Being a member of the Coastal Carolina Health Alliance, a network of nine hospitals, also helps. The alliance reduces costs with group purchasing and collaborative educational offerings. “It’s difficult, particularly if you’re not associated with a larger institution,” Anderson says. There are also initiatives not connected to reimbursement, including providing community education on diabetes and other common health issues, and partnering with local churches, which are very important in rural communities. There are 13 churches in Southeastern Health’s communities involved in health education; one church even takes breaks from services to allow worshippers to exercise.
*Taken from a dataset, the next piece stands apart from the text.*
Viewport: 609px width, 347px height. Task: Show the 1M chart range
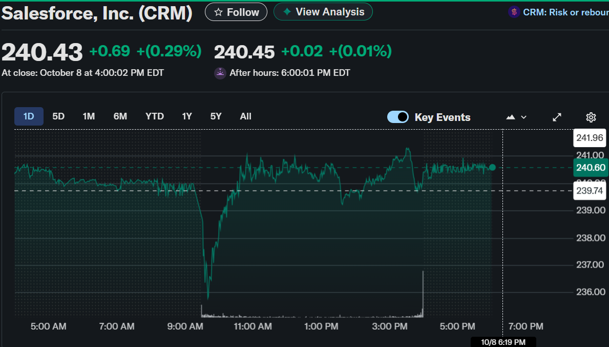89,116
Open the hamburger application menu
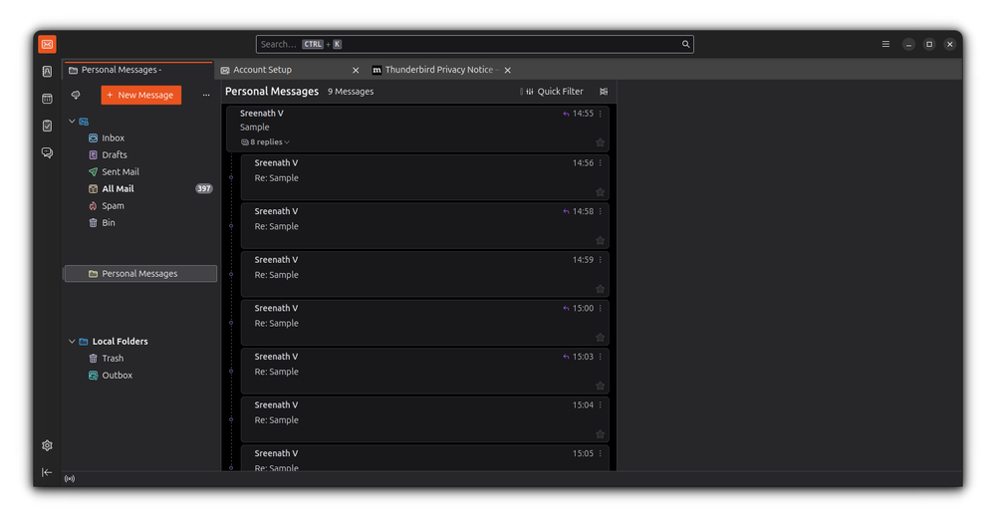The width and height of the screenshot is (996, 523). pos(885,44)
“There’s no payment for that, but we believe we’re helping the community [by teaching them] that they can impact their own health,” Anderson says. The organization is seeing results from its efforts. In the past five years, after opening up access to primary care clinics in more remote locations, emergency room visits have gone down by 12,000 per year, from 80,000 to 68,000 visits. They are also beginning to see admissions reduced because of disease management through primary care.

Some facilities are already creating new models of delivering care. In July 2014, the Carolinas HealthCare System Anson in Wadesboro, N.C., created a new model, which HCB News reported on last year. They built a new hospital, cutting the number of inpatient beds from 52 to 15 and keeping the emergency department. While the new facility still offers surgical procedures, as well as radiology, laboratory, pharmacy and other inpatient services, the big difference is that there is now a patient-centered medical home that is embedded within the ED. The aim is to provide primary care and cut down on costly and unnecessary ER utilization.

Michael Lutes

Michael Lutes, a senior vice president with Carolinas HealthCare System, says the health system’s experiment has paid off. ER visits at the new facility were down 6 percent in the first year, while visits to the primary care medical home were up 101 percent, from 5,100 visits to more than 10,300 visits (there had previously been a standalone primary care office before the switch, though it was not connected to the ED). Lutes compares this to the greater
Charlotte, N.C., market, where ED visits were up 7 percent.